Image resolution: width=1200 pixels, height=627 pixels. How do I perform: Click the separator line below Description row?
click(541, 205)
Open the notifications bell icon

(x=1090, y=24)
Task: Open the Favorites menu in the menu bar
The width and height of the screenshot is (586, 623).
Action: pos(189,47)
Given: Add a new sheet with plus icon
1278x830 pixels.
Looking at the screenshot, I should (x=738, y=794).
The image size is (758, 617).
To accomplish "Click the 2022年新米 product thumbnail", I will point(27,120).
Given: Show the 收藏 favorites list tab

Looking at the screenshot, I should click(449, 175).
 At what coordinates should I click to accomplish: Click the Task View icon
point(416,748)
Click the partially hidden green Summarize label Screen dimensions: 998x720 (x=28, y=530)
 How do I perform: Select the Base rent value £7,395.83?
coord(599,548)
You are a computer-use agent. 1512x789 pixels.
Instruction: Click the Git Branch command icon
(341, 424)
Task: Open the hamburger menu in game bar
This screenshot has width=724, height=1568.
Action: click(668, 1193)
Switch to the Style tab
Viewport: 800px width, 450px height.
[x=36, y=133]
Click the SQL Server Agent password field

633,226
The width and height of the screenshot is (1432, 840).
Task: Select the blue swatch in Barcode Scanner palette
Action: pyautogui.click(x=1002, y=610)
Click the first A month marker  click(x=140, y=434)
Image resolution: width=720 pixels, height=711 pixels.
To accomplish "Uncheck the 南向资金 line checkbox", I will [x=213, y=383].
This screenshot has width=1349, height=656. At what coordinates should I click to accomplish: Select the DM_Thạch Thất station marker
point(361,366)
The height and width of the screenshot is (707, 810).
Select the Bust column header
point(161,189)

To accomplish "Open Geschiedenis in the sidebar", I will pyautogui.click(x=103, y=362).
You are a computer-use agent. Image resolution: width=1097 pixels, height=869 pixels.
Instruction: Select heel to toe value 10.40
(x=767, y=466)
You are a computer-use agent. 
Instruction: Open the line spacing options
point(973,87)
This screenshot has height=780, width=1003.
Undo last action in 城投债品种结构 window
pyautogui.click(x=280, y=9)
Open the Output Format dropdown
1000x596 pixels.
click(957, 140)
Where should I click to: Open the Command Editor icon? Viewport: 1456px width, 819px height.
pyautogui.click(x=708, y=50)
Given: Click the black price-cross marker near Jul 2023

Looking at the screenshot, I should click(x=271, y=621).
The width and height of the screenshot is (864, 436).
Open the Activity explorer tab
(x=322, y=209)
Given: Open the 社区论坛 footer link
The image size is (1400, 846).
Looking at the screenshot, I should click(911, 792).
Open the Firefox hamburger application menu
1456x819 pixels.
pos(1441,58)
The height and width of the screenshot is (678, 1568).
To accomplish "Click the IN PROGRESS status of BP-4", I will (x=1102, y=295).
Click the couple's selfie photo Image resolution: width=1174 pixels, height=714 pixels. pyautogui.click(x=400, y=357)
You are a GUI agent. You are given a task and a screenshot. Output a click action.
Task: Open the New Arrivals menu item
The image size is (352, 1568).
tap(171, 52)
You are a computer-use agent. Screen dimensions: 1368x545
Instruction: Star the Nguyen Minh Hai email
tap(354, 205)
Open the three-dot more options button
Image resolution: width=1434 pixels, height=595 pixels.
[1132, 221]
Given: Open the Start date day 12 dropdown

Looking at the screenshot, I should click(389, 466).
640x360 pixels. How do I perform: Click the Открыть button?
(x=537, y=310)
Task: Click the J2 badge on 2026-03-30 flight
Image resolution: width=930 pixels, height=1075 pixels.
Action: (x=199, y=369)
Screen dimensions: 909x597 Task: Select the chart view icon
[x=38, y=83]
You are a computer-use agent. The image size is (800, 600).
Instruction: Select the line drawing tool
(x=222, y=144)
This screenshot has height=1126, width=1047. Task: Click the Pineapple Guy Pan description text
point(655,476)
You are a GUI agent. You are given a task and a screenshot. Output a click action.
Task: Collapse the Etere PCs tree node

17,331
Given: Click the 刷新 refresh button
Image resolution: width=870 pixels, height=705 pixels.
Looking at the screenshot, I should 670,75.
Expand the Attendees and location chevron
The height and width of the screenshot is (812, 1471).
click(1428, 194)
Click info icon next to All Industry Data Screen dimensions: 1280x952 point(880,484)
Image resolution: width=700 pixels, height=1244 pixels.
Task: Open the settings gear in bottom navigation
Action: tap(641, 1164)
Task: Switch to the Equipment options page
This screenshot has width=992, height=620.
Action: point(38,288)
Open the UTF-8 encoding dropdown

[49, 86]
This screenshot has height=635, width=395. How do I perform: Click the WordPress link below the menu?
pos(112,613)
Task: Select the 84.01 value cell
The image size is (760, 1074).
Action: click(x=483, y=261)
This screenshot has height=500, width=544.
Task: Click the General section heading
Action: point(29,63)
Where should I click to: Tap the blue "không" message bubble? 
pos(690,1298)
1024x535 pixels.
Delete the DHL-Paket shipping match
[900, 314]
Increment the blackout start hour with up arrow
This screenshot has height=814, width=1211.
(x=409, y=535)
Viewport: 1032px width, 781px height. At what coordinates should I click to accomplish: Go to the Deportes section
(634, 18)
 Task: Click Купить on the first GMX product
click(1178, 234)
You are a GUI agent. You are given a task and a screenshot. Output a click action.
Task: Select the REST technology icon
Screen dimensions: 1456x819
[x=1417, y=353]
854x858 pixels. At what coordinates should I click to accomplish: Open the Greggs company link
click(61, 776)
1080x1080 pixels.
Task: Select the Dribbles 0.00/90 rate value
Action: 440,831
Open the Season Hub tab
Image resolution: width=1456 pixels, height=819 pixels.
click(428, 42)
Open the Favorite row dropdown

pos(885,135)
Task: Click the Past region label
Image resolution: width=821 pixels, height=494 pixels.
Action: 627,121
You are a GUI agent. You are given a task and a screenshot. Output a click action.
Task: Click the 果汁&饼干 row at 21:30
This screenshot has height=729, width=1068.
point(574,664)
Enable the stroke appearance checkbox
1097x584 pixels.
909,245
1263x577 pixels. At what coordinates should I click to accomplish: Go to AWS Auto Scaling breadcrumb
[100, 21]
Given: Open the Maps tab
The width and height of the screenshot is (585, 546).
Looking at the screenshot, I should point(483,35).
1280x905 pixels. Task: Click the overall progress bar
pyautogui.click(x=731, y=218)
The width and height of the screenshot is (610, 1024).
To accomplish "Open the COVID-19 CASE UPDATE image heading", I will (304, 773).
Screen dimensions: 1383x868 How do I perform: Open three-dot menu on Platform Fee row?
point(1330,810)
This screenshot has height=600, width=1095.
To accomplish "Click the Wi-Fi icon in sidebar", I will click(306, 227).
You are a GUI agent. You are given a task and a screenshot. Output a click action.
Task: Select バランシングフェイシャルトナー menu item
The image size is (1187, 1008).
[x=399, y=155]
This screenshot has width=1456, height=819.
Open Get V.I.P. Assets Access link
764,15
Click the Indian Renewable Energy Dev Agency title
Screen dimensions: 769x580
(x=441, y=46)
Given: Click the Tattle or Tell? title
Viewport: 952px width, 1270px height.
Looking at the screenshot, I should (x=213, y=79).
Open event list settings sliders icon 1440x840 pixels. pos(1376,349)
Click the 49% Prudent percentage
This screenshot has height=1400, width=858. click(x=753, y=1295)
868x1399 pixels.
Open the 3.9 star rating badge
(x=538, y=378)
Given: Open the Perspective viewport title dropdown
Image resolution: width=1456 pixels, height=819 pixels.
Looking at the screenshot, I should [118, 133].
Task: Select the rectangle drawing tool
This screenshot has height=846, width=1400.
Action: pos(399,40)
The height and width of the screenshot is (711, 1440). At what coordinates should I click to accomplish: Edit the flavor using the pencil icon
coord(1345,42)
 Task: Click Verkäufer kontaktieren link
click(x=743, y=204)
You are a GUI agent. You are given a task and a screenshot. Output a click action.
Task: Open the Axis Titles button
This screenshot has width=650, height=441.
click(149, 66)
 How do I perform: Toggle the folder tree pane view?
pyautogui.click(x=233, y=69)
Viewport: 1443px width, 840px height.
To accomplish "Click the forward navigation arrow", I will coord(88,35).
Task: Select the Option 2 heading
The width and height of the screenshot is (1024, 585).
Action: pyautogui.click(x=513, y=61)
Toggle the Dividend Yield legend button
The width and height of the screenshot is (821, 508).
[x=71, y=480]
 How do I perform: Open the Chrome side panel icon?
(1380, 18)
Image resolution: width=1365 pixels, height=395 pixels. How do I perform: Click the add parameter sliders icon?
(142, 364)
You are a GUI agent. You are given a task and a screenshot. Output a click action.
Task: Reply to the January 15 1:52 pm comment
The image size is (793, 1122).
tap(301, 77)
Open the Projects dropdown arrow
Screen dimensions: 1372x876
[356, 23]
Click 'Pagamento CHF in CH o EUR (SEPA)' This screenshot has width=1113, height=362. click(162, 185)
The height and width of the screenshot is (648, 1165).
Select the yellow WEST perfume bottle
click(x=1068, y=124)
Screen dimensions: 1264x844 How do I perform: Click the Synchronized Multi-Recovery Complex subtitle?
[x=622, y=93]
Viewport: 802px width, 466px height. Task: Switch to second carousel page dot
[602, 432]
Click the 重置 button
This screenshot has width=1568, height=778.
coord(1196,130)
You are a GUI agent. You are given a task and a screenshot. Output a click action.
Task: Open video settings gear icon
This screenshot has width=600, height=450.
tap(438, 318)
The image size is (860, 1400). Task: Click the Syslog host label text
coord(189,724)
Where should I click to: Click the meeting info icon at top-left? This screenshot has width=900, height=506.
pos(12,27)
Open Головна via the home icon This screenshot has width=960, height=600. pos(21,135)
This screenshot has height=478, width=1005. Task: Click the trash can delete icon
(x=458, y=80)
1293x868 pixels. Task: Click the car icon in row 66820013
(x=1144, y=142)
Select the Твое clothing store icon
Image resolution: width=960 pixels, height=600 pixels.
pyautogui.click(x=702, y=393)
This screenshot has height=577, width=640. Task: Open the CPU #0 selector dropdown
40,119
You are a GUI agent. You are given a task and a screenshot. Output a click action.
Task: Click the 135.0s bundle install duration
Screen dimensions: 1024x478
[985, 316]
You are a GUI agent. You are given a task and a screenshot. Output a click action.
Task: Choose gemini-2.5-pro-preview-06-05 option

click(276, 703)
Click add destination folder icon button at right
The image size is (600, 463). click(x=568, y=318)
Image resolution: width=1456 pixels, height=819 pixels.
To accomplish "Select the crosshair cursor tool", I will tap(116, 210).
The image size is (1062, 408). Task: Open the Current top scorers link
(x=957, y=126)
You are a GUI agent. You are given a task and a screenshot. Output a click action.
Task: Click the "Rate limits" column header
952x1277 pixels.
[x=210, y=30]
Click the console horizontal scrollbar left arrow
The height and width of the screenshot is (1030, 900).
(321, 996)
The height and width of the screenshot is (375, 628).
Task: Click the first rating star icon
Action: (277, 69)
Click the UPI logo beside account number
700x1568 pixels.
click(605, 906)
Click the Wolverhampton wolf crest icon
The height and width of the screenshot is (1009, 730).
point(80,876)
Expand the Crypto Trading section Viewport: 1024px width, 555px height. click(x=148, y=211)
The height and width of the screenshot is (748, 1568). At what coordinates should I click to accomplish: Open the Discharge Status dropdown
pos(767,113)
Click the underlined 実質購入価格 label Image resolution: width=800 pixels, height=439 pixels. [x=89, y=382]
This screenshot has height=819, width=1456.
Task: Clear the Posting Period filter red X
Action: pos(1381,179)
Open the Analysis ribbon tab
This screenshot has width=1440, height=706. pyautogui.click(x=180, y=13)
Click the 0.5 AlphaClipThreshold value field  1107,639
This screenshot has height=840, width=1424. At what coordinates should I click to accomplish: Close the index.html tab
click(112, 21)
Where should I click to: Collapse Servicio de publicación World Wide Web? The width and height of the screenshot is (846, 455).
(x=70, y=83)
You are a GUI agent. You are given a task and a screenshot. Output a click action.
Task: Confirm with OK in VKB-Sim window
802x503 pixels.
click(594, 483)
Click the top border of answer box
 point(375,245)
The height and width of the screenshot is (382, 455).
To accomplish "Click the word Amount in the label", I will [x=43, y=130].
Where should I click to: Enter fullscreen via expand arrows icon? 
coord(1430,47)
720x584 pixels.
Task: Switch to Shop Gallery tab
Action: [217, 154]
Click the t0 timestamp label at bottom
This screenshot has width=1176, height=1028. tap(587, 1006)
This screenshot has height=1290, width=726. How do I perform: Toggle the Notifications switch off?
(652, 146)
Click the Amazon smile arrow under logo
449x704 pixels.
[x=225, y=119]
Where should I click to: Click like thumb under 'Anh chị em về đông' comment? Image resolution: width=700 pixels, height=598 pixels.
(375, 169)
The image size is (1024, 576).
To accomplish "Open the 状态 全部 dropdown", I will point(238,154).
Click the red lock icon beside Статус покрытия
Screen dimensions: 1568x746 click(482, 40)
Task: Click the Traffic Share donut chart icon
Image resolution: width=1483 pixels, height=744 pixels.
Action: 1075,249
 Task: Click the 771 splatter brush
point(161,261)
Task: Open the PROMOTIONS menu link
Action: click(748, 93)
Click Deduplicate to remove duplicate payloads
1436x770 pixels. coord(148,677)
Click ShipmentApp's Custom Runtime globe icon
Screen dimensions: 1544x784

-*-*-

(Task objective) Copy out verbatim the part of the listing that begins with the line containing "854x858 pixels. At" and ends with the line containing "pos(885,135)".

(The output)
854x858 pixels. At what coordinates should I click to accomplish: Open the Greggs company link
click(61, 776)
1080x1080 pixels.
Task: Select the Dribbles 0.00/90 rate value
Action: 440,831
Open the Season Hub tab
Image resolution: width=1456 pixels, height=819 pixels.
click(428, 42)
Open the Favorite row dropdown

pos(885,135)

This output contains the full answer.